So...I was feeling super discouraged about this story and for a loooooong time, I couldn't even bring myself to think about it (seven and a half months to be exact). I finally developed the courage to open it up again and here is the result. Those of you that haven't given up on this will probably want to go back and do a reread, seeing as it's been so long.

If you're reading this, thanks for sticking it out, I hope you enjoy, and I'd love to hear your thoughts. It definitely wouldn't hurt, and reviews would help to keep me going on this toughie.

Much love,

Your insecure and entirely too needy author, SouthforWinter ;)

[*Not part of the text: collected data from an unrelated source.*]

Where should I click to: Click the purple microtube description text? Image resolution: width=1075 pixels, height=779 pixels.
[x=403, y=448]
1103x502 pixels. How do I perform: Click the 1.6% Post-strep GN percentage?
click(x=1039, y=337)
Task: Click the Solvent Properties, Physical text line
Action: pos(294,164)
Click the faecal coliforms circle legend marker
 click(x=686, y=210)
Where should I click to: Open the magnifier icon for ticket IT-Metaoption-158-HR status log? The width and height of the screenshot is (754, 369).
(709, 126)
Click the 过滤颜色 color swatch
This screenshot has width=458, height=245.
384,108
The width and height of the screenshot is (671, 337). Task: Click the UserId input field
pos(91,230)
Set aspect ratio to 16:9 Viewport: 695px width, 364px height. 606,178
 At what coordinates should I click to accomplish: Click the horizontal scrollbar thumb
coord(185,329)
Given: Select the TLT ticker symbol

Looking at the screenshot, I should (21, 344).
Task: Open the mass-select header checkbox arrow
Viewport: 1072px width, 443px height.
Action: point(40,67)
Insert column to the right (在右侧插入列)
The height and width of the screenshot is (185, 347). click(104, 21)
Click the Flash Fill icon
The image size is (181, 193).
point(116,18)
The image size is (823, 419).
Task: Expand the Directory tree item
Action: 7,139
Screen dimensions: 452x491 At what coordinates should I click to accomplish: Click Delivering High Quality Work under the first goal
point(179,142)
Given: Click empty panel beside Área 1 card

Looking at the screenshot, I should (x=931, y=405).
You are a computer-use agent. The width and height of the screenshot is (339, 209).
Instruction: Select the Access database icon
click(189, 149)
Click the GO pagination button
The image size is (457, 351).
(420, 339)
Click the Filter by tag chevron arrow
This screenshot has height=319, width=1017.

Regina slowly blinked her eyes open, still unused to the harsh lighting of the cell. She felt something on her hand and when she turned her head, she found herself face to face with a sleeping David. His hand was resting gently against hers, and she suddenly remembered what had happened before she'd fallen asleep. It hadn't been a dream. She felt humiliated, but also relieved. She sat up slowly and felt guilty when she saw how uncomfortable David looked. He was in a crouched position next to the bed, his head resting on it as if he'd fallen asleep unexpectedly. Which he probably had, she realized. He'd been massaging her wrist, trying to coax her into sleeping and must have fallen asleep himself.

Now she was torn. She didn't want him to wake up because she didn't want to face the reality of what had happened to her, but at the same time, she didn't' want him to suffer from the uncomfortable position any longer than he already had. Besides, he hadn't shown any pity before, so maybe he wouldn't be as judgmental as she'd always imagined he would be. She'd never allowed any higher expectations of the husband of Snow White.

Sighing, she let her guilt win out.

"David."

His brow creased lightly, but there was no other indication of him waking.

"David? David!"

He jumped up then, alert at the sound of her call.

"What is it? What's wrong?"

She almost smiled at how his first thought was that he needed to protect someone, but she swallowed the impulse with the nervous thought that she was now among those he wanted to protect. She knew he didn't mean it as such, but she felt as if his protection was a reaction to how pathetic she seemed after her recent experiences. He'd always been the first in line to see her executed back in their land, and even after the curse had broken in this one, he'd been among those wanting to see her dead. His sudden change of heart had no other explanation. As much as he might deny it, Regina had a sneaking suspicion that his sudden protectiveness stemmed from some sort of hero complex; see a damsel in distress and the need to save her kicks in. It was a Charming family trait that Emma had inherited and it made Regina feel sick to her stomach. A damsel in distress was a role she'd never wanted, but somehow one she always seemed to find herself playing, no matter how unwillingly; with her mother, with Daniel, with the King, with Rumpelstiltskin, with Greg, and now with David.

David glanced around him, finally realizing there was no immediate danger. "Wha-..where…" He continued looking around in confusion, trying to get his bearings.

Regina decided to go directly for a less dangerous set of questions – she hoped. "How are you in my cell?" She'd briefly wondered the same thing before she'd fallen asleep, but her mind had nearly been gone, so she hadn't been able to go any further than that.

Halting his study of his surroundings, David finally remembered what had occurred, and why he'd awoken next to Regina.

"They opened the doors."

"They?"

"The people keeping us here. I don't know…They brought you back and then they closed off the hallway and opened the doors of our cells."

Regina stood abruptly and walked to the doorway of her cell. Glancing around curiously, she finally stepped outside and walked to one end of the now short hallway, inspecting the new wall carefully before walking to the other side and repeating her actions. "Why would they do this?" she wondered aloud.

"I don't know, but I'm glad they did."

Regina looked up from her place at the wall and met his gaze, absorbing the heaviness of his statement. If he hadn't been there to pull her out of the delusional world she'd spiraled into, she didn't know what would have happened.

She shook her head, and turned back to the wall, looking past it to the outer doors. "Yes, well…the question remains; why would they keep us apart and then all of the sudden open the doors between our cells?"

"Maybe they decided they'd gone too far and thought you needed a friend?"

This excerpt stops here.